Rogério Mendes transforma muros em telas e utiliza o grafite para retratar histórias e lutar por representatividade.
Andar pelas ruas de Cuiabá e se deparar com muros estampados pelas cores vibrantes do grafite é uma experiência que tem se tornado cada vez mais comum. Por trás dessas expressões urbanas, que atraem olhares e provocam reflexões, está o trabalho de artistas como Rogério Mendes, 36, que utiliza o spray para dar vida a narrativas carregadas de significado.
Natural de Francisco Morato, São Paulo, Rogério chegou a Mato Grosso em 2013 para estudar geografia na Universidade Federal de Mato Grosso (UFMT), no campus de Rondonópolis. Três anos depois, decidiu mudar para o curso de filosofia e se estabeleceu em Cuiabá, onde encontrou um cenário artístico mais vibrante.
Um talento precoce que encontrou inspiração na periferia
A relação de Rogério com a arte começou cedo. Ele ainda se lembra do dia em que, aos 6 anos, pegou um papel e desenhou sua mãe segurando uma panela. Aos 12, a habilidade foi aprimorada em um projeto social que oferecia cursos de desenho gratuito. No entanto, foi na 5ª série, ao assistir um grupo de grafiteiros transformar o palco de sua escola, que sua paixão pelo grafite nasceu.
“Foi o primeiro contato vívido que eu tive com o grafite. Eu fiquei maluco quando vi aquilo. Comecei a perceber essa arte espalhada pela cidade, o que aguçou minha percepção artística”, relembra.
Aos 15 anos, o skate aproximou Rogério ainda mais da cultura urbana e do hip hop, o que o levou ao grafite. Influenciado por grafiteiros paulistas, ele deu os primeiros passos na arte de pintar muros.
Arte que transcende barreiras geográficas e sociais
Quando chegou a Rondonópolis, Rogério enfrentou o desafio de ser o único grafiteiro do município. Mesmo assim, não abandonou a paixão. “Eu continuei pintando”, afirma. Com a mudança para Cuiabá, em 2016, ele encontrou uma cena mais ampla, onde pôde expandir sua atuação.
Em 2021, o reconhecimento veio com o prêmio no 26º Salão Jovem Arte, na categoria graffiti e muralismo. No entanto, foi em 2023 que Rogério viveu um dos momentos mais marcantes de sua carreira: a criação de um mural de 16 metros de altura por 10 metros de largura no bairro Heliópolis, em São Paulo. A obra, intitulada Descanso, retrata sua mãe, uma mulher negra e empregada doméstica, sentada na praia olhando para o horizonte.

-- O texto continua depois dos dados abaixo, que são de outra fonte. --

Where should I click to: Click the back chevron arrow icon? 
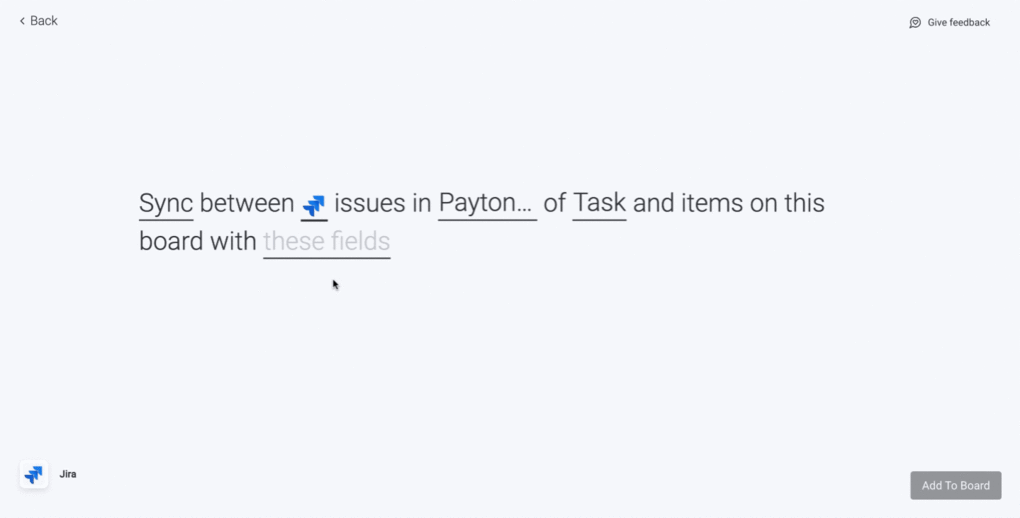[x=22, y=21]
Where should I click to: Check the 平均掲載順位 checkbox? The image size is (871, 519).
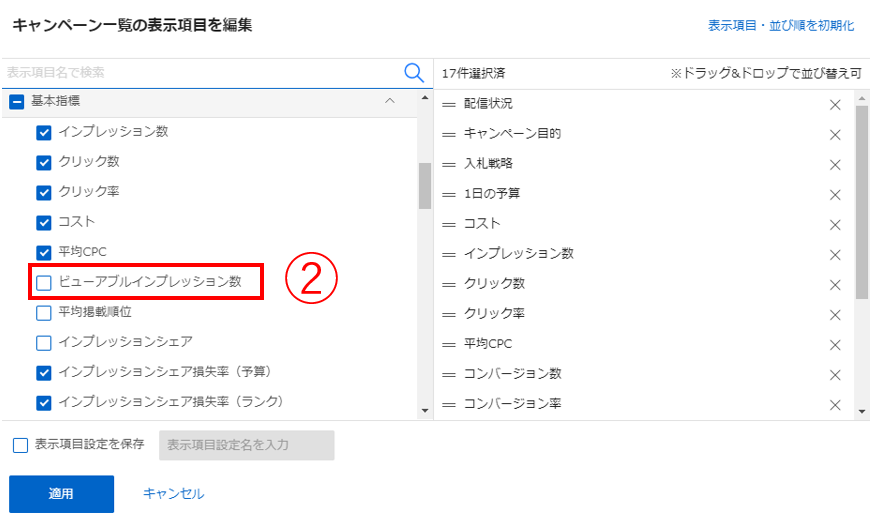(x=44, y=313)
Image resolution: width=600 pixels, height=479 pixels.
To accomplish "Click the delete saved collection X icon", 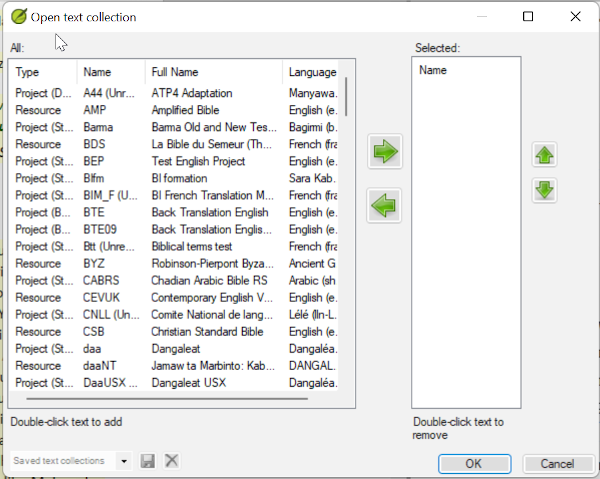I will tap(171, 461).
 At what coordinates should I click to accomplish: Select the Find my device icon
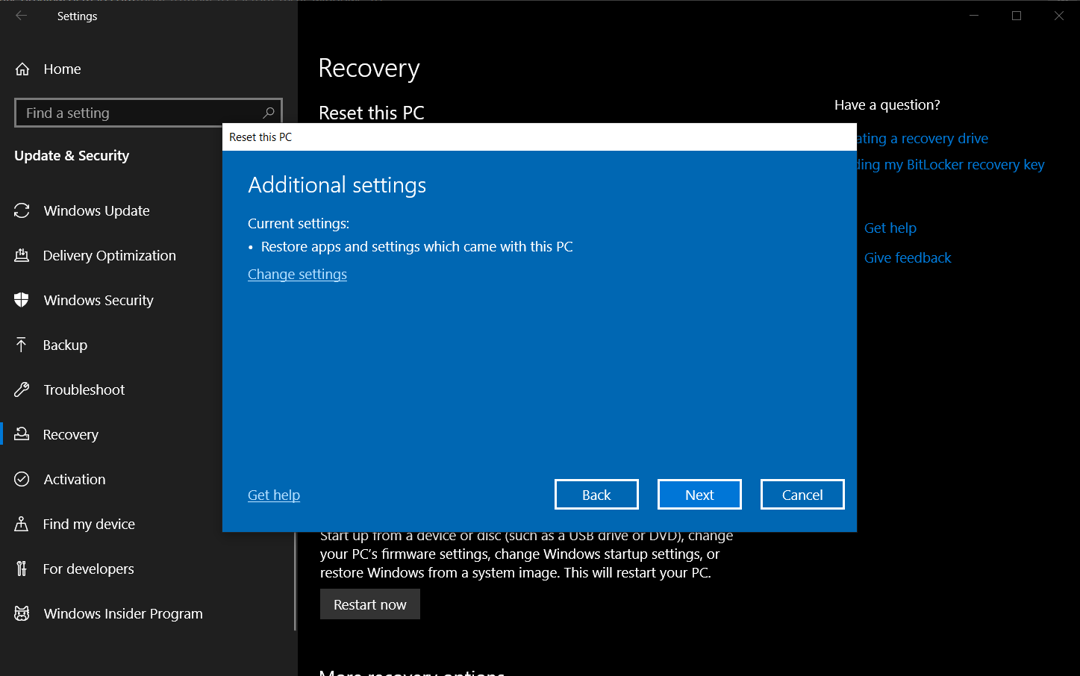coord(21,524)
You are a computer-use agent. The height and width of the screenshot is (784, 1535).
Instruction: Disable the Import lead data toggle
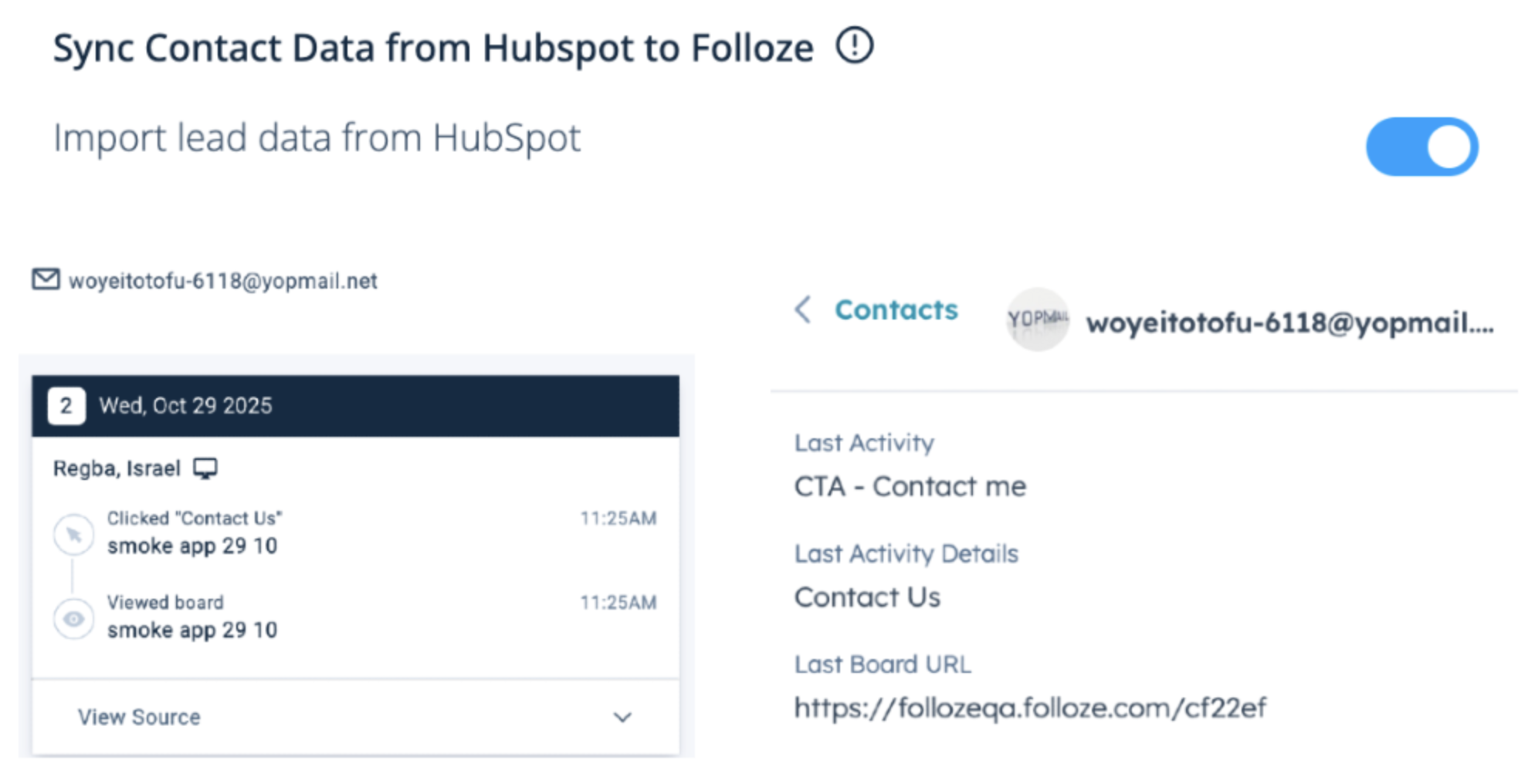[x=1421, y=147]
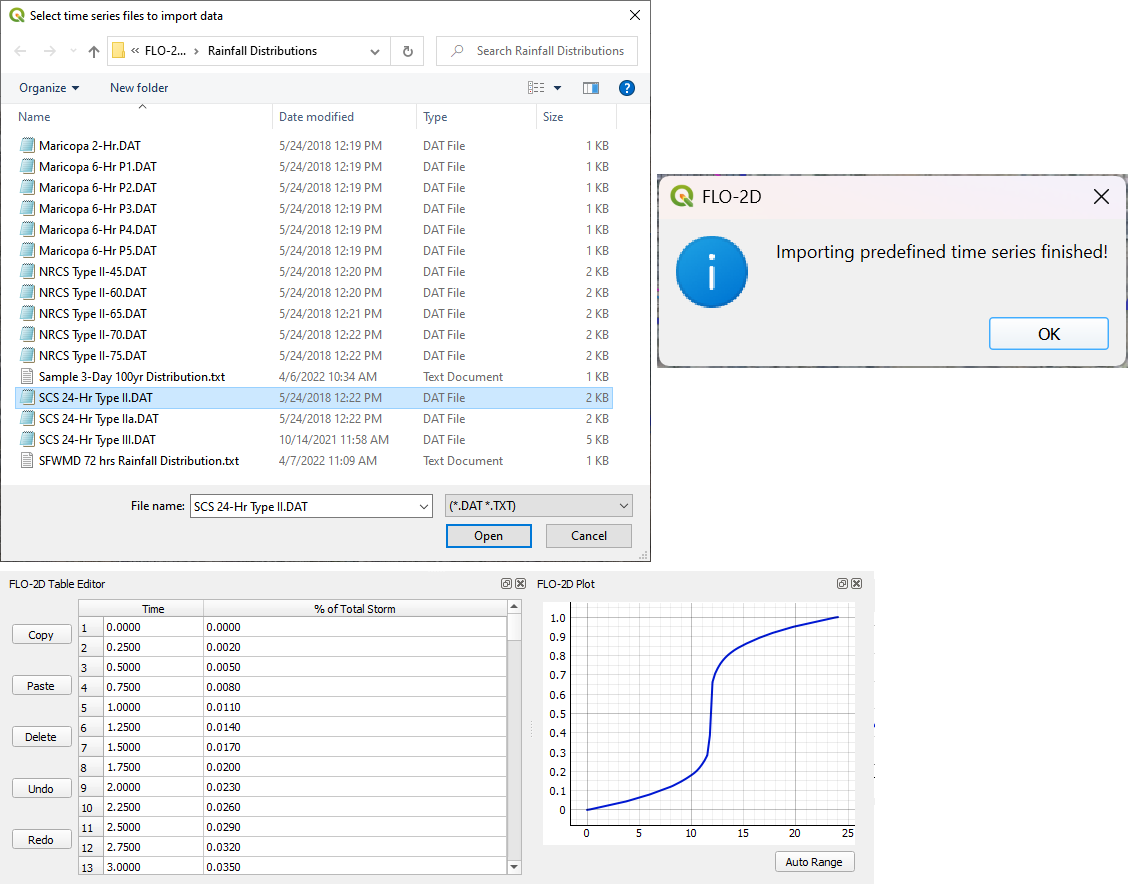Expand the File name combo box

(423, 507)
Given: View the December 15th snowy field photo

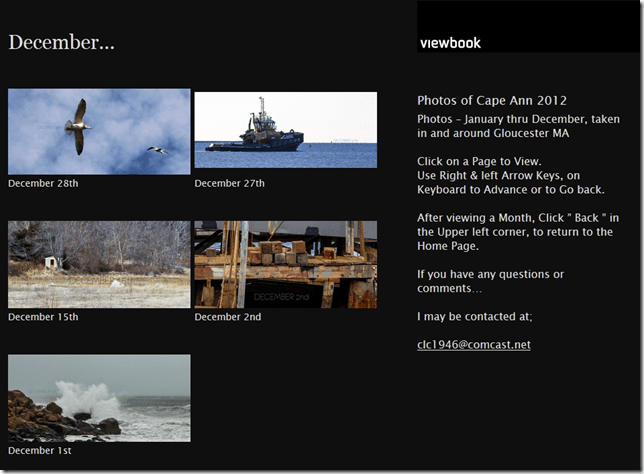Looking at the screenshot, I should (x=99, y=264).
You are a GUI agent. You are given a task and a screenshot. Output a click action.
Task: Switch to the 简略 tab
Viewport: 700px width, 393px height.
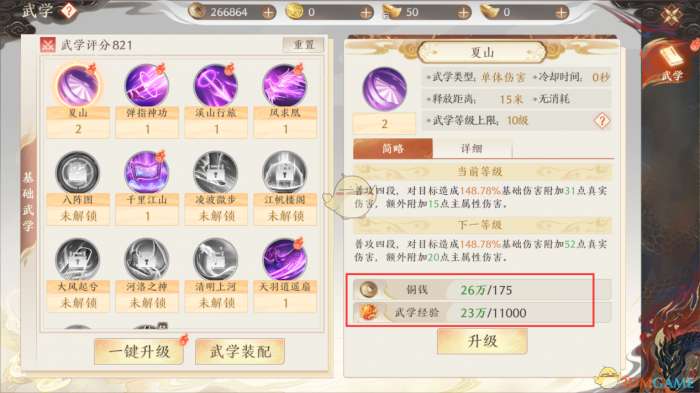coord(393,148)
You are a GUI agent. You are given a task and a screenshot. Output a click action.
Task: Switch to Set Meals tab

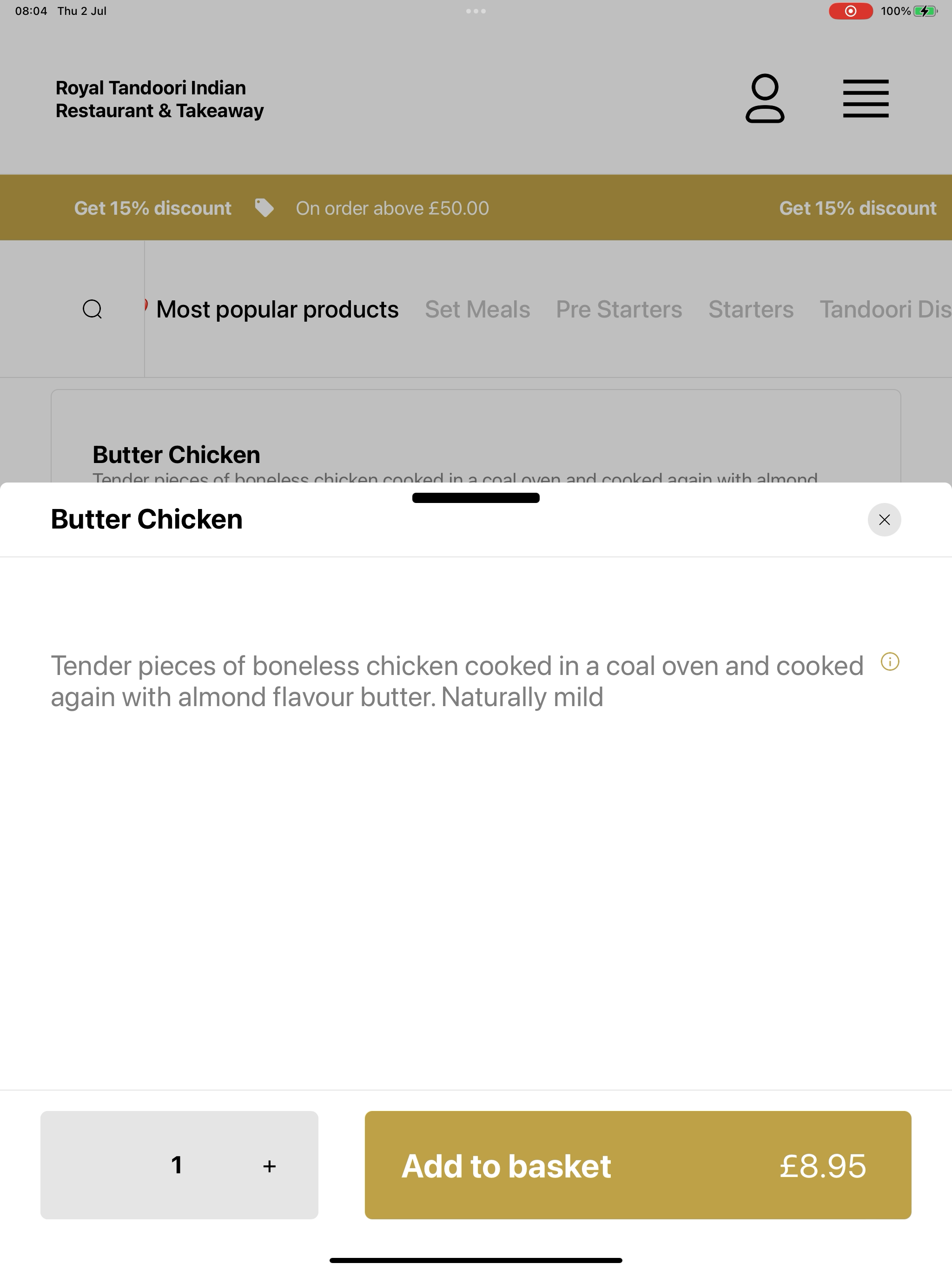click(477, 309)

“Foi o maior mural que já pintei e uma das experiências mais importantes da minha vida. A obra carrega uma denúncia social sobre o descanso negado aos trabalhadores. Minha mãe, mesmo morando no litoral, raramente vai à praia por não se sentir no direito”, relata o artista.
Grafite como voz para a periferia
Rogério enxerga o grafite como muito mais do que uma expressão artística; para ele, é uma plataforma de denúncia e valorização das populações marginalizadas. “Quero me comunicar com a população negra e da periferia. Pintar uma mulher negra em uma fachada de 16 metros é uma forma de mostrar que essas pessoas existem e têm histórias que precisam ser contadas”, explica.
Em cada obra, Rogério Mendes transforma muros em telas que contam histórias, denunciam desigualdades e valorizam a diversidade. Seu trabalho, que combina talento, sensibilidade e uma profunda conexão com a cultura urbana, continua a colorir não apenas as ruas de Cuiabá, mas também os corações daqueles que encontram sua arte.